#### EXCERPT PROVIDED ####
I suppose another option is to reappropriate disruption and coerce a change in the culture that would force the Valley Virus to shift its priorities and therefore the resulting actions. Some of this is happening naturally, as things like data security/surveillance and bioethics become part of the public conversation, eventually leading to public scrutiny of the types of leaders who got us here. Just this morning, news broke that a coalition of organizations have joined forces as a grass-roots effort calling for accountability and regulation of Amazon. Athena Alliance is focusing on Amazon's negative impact on labor rights, privacy issues, immigration issues (given Amazon's contract with the government providing surveillance tech at the border), and climate issues, creating a hydra-like resistance that almost anyone could find reason to support.This is where the Organizing Lessons reading takes hold for me. The Charles Payne quote, "Overemphasizing the movement's more dramatic features, we undervalue the patient and sustained effort, the slow, respectful work, that made the dramatic moments possible," felt particularly important. It recognizes a sort of rewriting of the Civil Rights movement to fit the "hero narrative" with a handful of charismatic leaders while redacting the network of ground-up resistance that both built the foundation on which these leaders stood. Perhaps Ella Baker would be proud of Athena's structure, which connects localized issues, each with their own leadership and organization structures, into a national network of mutual aid and solidarity.
I think that this presents a crack for an even bigger disruptive opportunity, where the public is potentially looking for different ways that leadership could look like. I keep coming back to this thought that maybe everything is "too big" right now; tech monoliths are "too big" to govern, governments are "too big" to actually represent their constituents, global issues are "too big" and complex to solve with a paradigm shift coerced by one particular worldview (in this case, the academic progressive call to action). I'm not really sure where this thought is going, and off-the-cuff it sounds like Libertarian ideology which is at this point so poisoned by our current paradigm that I have to take care to shape and deliver this idea more precisely. It relates to my thoughts about networked multiplicity that I was toying with in my last post, and I'm interested in exploring it further.
A final thought... I believe in hero icons and think they play a role in movement. I consider manifestations such as Laboria Cuboniks, who is a figure that represents a collective, or Pussy Riot, a faceless, amorphous leader against the state. There is a myth that the terms "hero," "leader," and "Great Man" are synonymous and it brings me back to the point of Tyranny of Structurelessness that notes that the idea of a "structureless group...becomes a smokescreen for the strong or the lucky to establish unquestioned hegemony over others."
#### RECORD EXTRACTS ####
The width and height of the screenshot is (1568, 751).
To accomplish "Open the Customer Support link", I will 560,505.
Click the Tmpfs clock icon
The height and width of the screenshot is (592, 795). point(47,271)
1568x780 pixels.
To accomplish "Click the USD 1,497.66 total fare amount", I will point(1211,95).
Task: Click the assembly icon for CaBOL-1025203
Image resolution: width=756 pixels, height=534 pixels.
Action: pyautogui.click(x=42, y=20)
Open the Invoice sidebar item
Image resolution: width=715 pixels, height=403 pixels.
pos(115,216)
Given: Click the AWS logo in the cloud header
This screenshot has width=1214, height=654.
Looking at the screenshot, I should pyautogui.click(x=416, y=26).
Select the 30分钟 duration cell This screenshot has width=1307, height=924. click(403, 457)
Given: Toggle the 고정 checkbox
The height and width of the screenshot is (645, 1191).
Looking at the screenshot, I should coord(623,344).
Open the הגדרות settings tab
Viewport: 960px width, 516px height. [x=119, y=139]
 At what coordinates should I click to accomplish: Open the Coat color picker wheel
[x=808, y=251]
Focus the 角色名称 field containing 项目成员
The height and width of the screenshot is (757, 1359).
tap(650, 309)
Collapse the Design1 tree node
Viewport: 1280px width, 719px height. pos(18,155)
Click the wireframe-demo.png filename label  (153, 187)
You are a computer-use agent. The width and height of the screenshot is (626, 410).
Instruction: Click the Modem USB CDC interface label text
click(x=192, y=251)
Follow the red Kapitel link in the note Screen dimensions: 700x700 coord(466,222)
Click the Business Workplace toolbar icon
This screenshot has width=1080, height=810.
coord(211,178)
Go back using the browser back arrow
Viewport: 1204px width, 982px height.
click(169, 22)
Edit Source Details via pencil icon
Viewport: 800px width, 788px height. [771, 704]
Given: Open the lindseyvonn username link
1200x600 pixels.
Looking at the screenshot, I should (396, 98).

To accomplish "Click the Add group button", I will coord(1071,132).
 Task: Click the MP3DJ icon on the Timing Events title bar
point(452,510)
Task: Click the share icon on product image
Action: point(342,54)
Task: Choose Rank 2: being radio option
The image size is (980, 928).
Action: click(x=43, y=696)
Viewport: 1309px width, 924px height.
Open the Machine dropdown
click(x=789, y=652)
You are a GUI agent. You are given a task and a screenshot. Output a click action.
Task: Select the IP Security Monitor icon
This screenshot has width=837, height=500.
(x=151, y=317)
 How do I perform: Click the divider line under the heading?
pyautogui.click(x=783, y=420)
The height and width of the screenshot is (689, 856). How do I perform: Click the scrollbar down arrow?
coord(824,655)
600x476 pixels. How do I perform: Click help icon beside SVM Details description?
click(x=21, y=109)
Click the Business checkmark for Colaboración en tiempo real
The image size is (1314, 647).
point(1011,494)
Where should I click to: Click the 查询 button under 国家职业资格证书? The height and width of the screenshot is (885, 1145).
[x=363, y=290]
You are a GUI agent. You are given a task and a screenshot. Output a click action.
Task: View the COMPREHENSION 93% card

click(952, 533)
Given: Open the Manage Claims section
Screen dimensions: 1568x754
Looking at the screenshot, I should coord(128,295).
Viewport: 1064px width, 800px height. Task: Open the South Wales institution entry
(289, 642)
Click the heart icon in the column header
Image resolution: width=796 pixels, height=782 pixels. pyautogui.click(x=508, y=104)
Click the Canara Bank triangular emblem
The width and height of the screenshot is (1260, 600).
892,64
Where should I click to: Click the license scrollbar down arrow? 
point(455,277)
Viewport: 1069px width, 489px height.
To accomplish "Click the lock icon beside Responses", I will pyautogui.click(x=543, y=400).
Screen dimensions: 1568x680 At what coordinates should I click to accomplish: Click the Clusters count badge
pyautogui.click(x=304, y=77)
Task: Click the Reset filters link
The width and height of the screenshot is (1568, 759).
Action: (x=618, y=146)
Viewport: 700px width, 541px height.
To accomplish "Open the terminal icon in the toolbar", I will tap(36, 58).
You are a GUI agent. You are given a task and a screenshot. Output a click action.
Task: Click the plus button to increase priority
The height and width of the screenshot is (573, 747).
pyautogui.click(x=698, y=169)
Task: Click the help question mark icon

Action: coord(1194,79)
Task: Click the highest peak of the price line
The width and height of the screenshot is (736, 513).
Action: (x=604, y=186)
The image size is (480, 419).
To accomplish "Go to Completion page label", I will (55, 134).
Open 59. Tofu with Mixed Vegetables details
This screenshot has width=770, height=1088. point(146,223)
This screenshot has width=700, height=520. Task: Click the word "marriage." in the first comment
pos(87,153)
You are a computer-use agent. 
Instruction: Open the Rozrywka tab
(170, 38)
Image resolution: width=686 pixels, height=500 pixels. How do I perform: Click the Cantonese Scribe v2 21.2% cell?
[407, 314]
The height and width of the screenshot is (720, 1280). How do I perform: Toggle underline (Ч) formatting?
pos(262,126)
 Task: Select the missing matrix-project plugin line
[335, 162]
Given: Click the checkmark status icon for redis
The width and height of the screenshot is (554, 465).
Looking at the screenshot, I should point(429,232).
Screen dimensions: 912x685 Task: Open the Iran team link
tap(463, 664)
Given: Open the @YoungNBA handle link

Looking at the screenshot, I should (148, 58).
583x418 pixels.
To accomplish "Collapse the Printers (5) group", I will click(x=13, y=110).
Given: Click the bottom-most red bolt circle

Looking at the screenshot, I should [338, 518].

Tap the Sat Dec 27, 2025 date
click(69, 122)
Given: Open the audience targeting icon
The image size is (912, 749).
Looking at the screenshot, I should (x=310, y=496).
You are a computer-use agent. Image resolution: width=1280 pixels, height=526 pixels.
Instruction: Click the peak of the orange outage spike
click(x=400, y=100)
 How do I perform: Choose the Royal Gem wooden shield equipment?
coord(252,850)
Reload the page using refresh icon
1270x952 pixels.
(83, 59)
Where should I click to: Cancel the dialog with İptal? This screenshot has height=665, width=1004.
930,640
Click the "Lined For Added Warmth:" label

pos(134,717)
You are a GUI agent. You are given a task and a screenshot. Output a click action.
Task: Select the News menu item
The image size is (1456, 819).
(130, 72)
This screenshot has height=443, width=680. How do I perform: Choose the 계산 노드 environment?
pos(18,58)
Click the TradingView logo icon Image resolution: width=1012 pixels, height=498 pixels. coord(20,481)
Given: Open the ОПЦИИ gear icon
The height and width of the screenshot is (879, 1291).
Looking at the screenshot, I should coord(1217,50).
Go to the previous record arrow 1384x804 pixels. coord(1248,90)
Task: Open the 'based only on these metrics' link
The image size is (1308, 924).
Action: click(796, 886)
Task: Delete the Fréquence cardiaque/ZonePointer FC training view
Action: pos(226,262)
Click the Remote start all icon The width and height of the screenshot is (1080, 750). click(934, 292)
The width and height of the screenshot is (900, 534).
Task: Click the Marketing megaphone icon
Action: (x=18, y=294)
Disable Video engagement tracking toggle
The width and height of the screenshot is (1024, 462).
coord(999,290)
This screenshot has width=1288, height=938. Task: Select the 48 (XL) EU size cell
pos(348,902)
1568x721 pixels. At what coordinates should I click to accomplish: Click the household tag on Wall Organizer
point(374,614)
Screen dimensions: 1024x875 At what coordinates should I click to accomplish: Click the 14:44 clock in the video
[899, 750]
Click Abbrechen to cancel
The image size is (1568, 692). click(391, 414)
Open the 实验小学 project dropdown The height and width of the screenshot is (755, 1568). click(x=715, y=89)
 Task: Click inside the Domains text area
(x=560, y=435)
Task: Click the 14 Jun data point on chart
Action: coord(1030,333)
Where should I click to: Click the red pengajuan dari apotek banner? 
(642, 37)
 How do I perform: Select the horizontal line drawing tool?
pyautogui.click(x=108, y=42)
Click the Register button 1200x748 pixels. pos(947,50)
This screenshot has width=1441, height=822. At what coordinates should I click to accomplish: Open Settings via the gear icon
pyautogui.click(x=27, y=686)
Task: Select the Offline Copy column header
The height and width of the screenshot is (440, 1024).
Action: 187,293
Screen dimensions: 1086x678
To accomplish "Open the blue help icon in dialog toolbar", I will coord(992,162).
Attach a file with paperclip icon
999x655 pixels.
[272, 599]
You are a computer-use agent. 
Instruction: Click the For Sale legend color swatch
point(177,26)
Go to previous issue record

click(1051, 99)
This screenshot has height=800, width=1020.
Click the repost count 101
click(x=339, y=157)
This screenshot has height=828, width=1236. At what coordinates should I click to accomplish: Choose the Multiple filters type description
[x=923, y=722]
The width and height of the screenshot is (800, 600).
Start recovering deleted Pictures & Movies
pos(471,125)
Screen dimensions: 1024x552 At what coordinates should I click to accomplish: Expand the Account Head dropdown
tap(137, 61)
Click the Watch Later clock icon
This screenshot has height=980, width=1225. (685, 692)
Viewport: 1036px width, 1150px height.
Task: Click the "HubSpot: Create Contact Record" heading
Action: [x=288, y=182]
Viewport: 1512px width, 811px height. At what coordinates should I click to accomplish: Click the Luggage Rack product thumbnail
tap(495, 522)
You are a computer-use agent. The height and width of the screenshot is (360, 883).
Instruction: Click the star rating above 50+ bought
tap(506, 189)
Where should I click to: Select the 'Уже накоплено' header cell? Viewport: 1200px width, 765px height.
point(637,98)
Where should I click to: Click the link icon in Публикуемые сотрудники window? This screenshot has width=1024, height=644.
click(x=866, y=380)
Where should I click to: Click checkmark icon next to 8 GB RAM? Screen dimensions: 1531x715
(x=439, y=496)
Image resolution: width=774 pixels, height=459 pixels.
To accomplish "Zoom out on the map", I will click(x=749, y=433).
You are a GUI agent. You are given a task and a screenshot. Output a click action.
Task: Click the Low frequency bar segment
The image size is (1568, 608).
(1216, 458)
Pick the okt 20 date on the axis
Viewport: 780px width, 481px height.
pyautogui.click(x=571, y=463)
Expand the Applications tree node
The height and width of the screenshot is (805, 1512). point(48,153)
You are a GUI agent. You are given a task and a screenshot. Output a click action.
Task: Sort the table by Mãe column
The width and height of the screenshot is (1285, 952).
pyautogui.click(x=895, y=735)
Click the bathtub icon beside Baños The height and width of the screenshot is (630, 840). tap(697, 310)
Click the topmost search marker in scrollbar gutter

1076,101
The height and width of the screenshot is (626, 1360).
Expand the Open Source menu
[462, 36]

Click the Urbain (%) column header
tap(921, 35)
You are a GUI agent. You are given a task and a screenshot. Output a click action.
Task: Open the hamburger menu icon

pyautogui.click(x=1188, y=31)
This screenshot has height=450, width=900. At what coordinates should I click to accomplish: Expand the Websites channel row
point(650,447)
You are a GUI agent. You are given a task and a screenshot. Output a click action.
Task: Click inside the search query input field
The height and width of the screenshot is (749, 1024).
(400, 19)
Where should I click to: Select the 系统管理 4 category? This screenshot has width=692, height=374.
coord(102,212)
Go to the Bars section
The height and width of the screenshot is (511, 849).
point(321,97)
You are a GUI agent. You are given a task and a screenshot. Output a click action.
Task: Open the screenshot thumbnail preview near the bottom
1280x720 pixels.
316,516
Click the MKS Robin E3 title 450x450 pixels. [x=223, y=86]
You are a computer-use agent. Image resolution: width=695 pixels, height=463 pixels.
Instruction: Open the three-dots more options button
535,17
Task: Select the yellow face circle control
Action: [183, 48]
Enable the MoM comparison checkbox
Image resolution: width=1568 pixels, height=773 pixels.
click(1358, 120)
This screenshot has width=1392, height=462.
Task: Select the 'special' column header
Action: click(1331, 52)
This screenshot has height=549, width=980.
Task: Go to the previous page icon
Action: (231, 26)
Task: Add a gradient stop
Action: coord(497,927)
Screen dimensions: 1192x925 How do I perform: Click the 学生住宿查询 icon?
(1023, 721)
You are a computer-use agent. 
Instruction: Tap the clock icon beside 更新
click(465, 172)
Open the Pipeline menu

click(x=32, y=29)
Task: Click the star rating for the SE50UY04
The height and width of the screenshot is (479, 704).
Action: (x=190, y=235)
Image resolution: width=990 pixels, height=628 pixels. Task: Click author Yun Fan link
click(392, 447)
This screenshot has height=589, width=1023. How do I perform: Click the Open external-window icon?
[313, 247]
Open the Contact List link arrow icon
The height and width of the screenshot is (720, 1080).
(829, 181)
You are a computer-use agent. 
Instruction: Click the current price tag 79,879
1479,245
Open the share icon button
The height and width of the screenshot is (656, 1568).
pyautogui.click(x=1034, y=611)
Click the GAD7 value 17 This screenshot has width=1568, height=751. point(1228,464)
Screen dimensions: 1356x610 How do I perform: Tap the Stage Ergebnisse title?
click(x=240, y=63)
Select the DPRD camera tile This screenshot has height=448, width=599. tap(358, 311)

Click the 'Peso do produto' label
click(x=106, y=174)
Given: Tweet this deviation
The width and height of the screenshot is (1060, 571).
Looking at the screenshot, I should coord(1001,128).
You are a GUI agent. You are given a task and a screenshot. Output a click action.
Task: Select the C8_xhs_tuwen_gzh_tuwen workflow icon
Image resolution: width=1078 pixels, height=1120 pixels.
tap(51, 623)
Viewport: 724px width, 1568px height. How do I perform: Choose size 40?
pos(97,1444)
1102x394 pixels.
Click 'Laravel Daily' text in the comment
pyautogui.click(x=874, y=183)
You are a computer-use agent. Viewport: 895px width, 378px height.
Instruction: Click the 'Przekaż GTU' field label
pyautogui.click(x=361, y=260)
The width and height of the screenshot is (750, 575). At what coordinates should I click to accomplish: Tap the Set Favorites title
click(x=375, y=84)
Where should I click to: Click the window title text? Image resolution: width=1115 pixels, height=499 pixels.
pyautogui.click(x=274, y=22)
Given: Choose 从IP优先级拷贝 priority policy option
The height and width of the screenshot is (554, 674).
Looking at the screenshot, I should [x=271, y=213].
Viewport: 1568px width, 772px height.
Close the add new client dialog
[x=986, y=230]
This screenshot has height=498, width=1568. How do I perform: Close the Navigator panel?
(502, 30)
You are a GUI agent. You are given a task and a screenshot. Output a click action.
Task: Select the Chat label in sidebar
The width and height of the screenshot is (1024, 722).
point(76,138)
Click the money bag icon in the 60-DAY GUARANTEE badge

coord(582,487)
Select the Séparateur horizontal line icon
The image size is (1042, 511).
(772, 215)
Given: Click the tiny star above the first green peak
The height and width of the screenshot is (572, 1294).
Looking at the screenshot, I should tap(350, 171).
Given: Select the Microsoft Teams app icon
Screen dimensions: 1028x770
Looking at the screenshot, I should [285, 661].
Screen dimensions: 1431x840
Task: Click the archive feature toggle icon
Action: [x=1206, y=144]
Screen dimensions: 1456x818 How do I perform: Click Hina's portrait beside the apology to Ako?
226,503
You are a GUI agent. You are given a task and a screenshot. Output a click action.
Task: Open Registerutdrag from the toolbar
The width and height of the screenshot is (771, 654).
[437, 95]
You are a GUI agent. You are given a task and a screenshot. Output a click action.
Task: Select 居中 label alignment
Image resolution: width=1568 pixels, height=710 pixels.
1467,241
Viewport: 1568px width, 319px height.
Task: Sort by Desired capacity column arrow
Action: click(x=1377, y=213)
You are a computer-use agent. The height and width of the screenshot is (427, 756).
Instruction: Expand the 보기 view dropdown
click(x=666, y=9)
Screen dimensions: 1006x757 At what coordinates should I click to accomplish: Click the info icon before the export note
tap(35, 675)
####
• **EXERCISE INSTRUCTIONS**:
1. Answer the following questions from the excerpt on leadership and organizing.
(a) Which company is the coalition called Athena Alliance seeking accountability and regulation for?
(b) Whose quote about overemphasizing a movement's dramatic features does the writer single out as particularly important?
(c) Which two examples does the writer give of hero icons that stand for a collective or a faceless leader?
2. Retype the excerpt on leadership and organizing, everything from "I think that" down to "exploring it further.".

• **COMPLETED EXERCISE**:
1.
(a) Amazon.
(b) Charles Payne's.
(c) Laboria Cuboniks and Pussy Riot.

2.
I think that this presents a crack for an even bigger disruptive opportunity, where the public is potentially looking for different ways that leadership could look like. I keep coming back to this thought that maybe everything is "too big" right now; tech monoliths are "too big" to govern, governments are "too big" to actually represent their constituents, global issues are "too big" and complex to solve with a paradigm shift coerced by one particular worldview (in this case, the academic progressive call to action). I'm not really sure where this thought is going, and off-the-cuff it sounds like Libertarian ideology which is at this point so poisoned by our current paradigm that I have to take care to shape and deliver this idea more precisely. It relates to my thoughts about networked multiplicity that I was toying with in my last post, and I'm interested in exploring it further.